本研究從人主動(dòng)脈夾層標(biāo)本中分離出主動(dòng)脈中膜，這一過程需注意以下4點(diǎn)：(1)原代取材的組織要特別注意防止細(xì)菌及真菌污染。本研究在獲得組織后，采用含有抗生素的無菌PBS清洗3遍，并在培養(yǎng)基中添加抗生素，抗生素中不僅含有針對(duì)細(xì)菌的青鏈霉素，還有針對(duì)真菌的兩性霉素B。(2)保持細(xì)胞活性。本研究在酶消化之前，均采用冰的緩沖液處理組織，以降低細(xì)胞代謝過程中的氧化應(yīng)激損傷。(3)熟練掌握主動(dòng)脈解剖結(jié)構(gòu)，準(zhǔn)確區(qū)分外膜及內(nèi)膜。在剝離內(nèi)膜時(shí)，用鑷子撕除即可，不需用剪刀或手術(shù)刀銳性分離。(4)在小鼠及大鼠主動(dòng)脈SMC分離時(shí)，要將主動(dòng)脈組織塊剪成或切成1 mm3的小塊，但在實(shí)際操作中，人的主動(dòng)脈中膜很難達(dá)到這一要求。因?yàn)樾∈笾鲃?dòng)脈中膜約50～100 μm厚，由6～8層SMC及彈力板構(gòu)成[8-9]；大鼠主動(dòng)脈中膜約100～150 μm厚，由8～10層SMC及彈力板構(gòu)成[10-11]；而人主動(dòng)脈中膜厚達(dá)2～4 mm，由40～50層SMC及彈力板構(gòu)成[12]。因此，與薄而軟的小鼠或大鼠主動(dòng)脈相比，人主動(dòng)脈中膜組織厚而致密，韌性很大，很難剪小。

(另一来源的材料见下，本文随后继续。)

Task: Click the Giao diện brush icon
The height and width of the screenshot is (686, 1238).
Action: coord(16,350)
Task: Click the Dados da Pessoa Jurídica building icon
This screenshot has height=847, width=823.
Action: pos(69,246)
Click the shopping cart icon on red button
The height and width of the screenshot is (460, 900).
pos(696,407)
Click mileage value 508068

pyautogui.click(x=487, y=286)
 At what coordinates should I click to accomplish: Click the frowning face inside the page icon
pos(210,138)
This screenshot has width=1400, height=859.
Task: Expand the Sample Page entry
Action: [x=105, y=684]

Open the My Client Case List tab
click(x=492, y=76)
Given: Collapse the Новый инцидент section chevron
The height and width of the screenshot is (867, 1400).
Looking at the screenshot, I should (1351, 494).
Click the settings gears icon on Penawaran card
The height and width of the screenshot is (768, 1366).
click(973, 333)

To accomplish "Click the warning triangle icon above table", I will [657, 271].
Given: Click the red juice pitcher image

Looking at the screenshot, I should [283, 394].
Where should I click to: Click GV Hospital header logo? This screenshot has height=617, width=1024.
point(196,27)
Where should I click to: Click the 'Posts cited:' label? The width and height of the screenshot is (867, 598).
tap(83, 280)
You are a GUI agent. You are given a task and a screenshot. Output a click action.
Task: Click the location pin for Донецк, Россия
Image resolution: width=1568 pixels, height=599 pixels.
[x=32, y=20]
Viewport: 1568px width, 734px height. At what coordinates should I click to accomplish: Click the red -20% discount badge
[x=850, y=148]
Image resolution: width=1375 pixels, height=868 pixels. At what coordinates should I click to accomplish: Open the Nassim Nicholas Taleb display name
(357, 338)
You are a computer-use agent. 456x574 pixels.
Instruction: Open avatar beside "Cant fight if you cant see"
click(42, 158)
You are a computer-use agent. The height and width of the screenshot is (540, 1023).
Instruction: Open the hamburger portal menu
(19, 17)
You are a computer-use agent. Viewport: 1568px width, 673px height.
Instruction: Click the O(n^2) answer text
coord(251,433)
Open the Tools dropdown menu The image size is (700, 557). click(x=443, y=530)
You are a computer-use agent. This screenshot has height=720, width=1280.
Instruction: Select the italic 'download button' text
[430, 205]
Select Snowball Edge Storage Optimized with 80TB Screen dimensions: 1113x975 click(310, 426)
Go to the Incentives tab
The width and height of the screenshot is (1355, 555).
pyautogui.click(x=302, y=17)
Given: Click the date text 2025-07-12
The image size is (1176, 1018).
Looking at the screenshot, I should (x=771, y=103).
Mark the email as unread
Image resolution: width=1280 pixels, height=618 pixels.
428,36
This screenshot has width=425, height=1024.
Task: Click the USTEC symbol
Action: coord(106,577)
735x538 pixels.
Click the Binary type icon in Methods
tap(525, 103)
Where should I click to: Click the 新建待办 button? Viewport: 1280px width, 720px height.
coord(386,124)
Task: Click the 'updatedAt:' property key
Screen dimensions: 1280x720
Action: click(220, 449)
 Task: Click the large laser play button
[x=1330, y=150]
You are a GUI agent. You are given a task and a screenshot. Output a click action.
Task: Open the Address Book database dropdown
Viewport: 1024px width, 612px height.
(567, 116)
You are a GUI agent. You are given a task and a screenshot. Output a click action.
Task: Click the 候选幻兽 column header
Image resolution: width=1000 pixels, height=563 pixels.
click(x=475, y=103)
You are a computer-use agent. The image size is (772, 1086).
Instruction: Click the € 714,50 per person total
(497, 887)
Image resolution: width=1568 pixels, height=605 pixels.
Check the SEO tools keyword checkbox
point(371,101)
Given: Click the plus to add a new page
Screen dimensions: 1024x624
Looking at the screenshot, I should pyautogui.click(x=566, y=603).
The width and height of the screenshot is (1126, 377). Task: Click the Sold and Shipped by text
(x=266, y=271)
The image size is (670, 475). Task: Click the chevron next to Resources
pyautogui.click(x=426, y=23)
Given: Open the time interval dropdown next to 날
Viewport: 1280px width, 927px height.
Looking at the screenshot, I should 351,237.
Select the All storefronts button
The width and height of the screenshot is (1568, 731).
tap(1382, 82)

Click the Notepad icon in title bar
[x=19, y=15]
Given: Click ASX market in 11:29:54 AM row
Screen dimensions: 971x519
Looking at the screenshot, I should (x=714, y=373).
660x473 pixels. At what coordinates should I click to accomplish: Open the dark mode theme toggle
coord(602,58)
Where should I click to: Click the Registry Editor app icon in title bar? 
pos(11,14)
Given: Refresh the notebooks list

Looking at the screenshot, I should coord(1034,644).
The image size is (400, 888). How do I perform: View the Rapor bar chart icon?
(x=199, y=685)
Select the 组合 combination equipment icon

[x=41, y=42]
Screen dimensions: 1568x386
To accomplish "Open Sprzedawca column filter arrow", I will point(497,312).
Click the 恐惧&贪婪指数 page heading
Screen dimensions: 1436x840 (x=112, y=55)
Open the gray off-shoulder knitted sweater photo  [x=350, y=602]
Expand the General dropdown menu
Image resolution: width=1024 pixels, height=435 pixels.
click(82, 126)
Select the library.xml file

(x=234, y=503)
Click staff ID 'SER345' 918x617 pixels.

本研究采用膠原酶消化法對(duì)HAoSMC進(jìn)行分離培養(yǎng)。對(duì)小鼠及大鼠的主動(dòng)脈SMC分離培養(yǎng)主要有貼塊及酶消化兩種方法[13-14]。(1)貼塊法[15]：將剪碎的主動(dòng)脈中膜組織塊直接置于培養(yǎng)皿中，保持靜止不動(dòng)，使組織塊貼在培養(yǎng)皿底，SMC將在2～3周內(nèi)從組織塊中遷移出來，生長(zhǎng)于培養(yǎng)皿底。該方法培養(yǎng)的細(xì)胞活性較好、數(shù)量多，但需要時(shí)間較長(zhǎng)。此外，培養(yǎng)過程中對(duì)培養(yǎng)皿的輕微晃動(dòng)可造成組織塊脫落，導(dǎo)致培養(yǎng)失敗。(2)酶消化法[16]：采用膠原酶、彈性蛋白酶等將中膜組織中的SMC分離出來。該方法分離時(shí)間短，僅需24 h即可獲得貼壁細(xì)胞。由于分離時(shí)間短，分離的細(xì)胞更貼近在體時(shí)的表型。缺點(diǎn)是細(xì)胞量較貼塊法少。本實(shí)驗(yàn)室曾成功用上述兩種方法分離得到小鼠及大鼠主動(dòng)脈SMC。但在嘗試采用貼塊法分離培養(yǎng)HAoSMC時(shí)均以失敗告終(未獲得細(xì)胞)。分析原因，可能與人主動(dòng)脈中膜厚而韌，難以剪成小組織塊，導(dǎo)致組織塊不易貼壁、SMC不易從組織塊中遷移出來有關(guān)。本研究采用的Ⅱ型膠原酶濃度為0.15%，孵育條件為37℃ 10 h。酶濃度及消化時(shí)間差異較大，可能原因如下：(1)酶的生產(chǎn)商和品質(zhì)不同，保存條件也不同，導(dǎo)致酶的活性差異較大；(2)人主動(dòng)脈組織來源于不同性別、年齡、人種、疾病狀態(tài)的患者，導(dǎo)致HAoSMC生物學(xué)特性差異較大[17-18]，影響分離及培養(yǎng)效果。由上可知，即使在消化酶得到良好質(zhì)控的情況下，主動(dòng)脈組織的差異也會(huì)使HAoSMC的分離培養(yǎng)難有統(tǒng)一標(biāo)準(zhǔn)。因此，在實(shí)際研究工作中，應(yīng)根據(jù)患者的不同臨床特征，總結(jié)HAoSMC分離培養(yǎng)方法的差異和經(jīng)驗(yàn)。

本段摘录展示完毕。